Viele Wissenschafter gehen davon aus, dass Winde, die durch die Sternentstehung und die Aktivität von Schwarzen Löchern in den Zentren massereicher Galaxien verursacht werden, zum Ausstoß von sternbildendem Material in den Weltraum führen können. "Unsere Studie legt nahe, dass Gasauswürfe auch durch Verschmelzungen erzeugt werden können und dass Winde und Gezeitenschweife sehr ähnlich aussehen können", sagte Emanuele Daddi vom französischen Kernforschungszentrum Saclay, Ko-Autor der Studie. Es sei daher denkbar, dass frühere Studien, die Winde von fernen Galaxien identifiziert haben, in Wirklichkeit Gezeitenschweife sahen, die Gas herausschleudern. "Das könnte dazu führen, dass wir unser Verständnis davon, wie Galaxien sterben, revidieren müssen", fügt Daddi hinzu.

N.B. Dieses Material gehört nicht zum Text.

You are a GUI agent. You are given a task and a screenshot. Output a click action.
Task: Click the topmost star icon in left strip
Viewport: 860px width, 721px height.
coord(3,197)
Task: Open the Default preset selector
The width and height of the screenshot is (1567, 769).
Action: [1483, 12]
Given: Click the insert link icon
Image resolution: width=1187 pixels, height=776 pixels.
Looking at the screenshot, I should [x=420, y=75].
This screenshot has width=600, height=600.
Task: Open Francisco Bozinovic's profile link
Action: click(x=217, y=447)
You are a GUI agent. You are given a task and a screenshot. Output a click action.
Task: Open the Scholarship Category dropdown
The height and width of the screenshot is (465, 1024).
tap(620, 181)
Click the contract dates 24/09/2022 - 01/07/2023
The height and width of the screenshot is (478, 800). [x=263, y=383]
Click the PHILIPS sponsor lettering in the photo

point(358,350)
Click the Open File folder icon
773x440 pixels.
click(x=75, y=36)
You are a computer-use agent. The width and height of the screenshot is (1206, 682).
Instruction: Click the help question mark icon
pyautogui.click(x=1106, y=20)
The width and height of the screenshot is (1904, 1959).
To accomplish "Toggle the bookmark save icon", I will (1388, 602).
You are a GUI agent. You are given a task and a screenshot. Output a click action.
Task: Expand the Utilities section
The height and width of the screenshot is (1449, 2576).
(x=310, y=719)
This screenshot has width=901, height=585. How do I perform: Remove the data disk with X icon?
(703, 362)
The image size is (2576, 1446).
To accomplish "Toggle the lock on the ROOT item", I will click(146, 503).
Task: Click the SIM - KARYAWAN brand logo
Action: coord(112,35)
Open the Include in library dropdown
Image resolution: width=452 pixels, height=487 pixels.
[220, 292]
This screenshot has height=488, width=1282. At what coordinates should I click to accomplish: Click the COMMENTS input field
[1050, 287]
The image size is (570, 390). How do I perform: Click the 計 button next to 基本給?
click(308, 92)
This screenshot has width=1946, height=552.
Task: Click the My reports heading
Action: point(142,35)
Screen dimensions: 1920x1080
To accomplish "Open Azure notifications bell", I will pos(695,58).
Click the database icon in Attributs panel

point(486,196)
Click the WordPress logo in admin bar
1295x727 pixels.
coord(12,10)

Die Entdeckung war ein Glücksfall: Sie gelang im Rahmen einer Durchmusterung von Galaxien, mit der die Eigenschaften von kaltem Gas in mehr als 100 weit entfernten Galaxien untersucht werden sollten. ID2299 wurde von Alma nur wenige Minuten lang beobachtet, aber das leistungsstarke Observatorium, an dem die Europäische Südsternwarte (Eso) beteiligt ist, konnte in dieser kurzen Zeit genügend Daten sammeln. Die Forscher wollen das Observatorium nutzen, um noch höher aufgelöste und tiefere Beobachtungen dieser Galaxie zu machen und die Dynamik des ausgestoßenen Gases besser untersuchen zu können. (red, 16.1.2021)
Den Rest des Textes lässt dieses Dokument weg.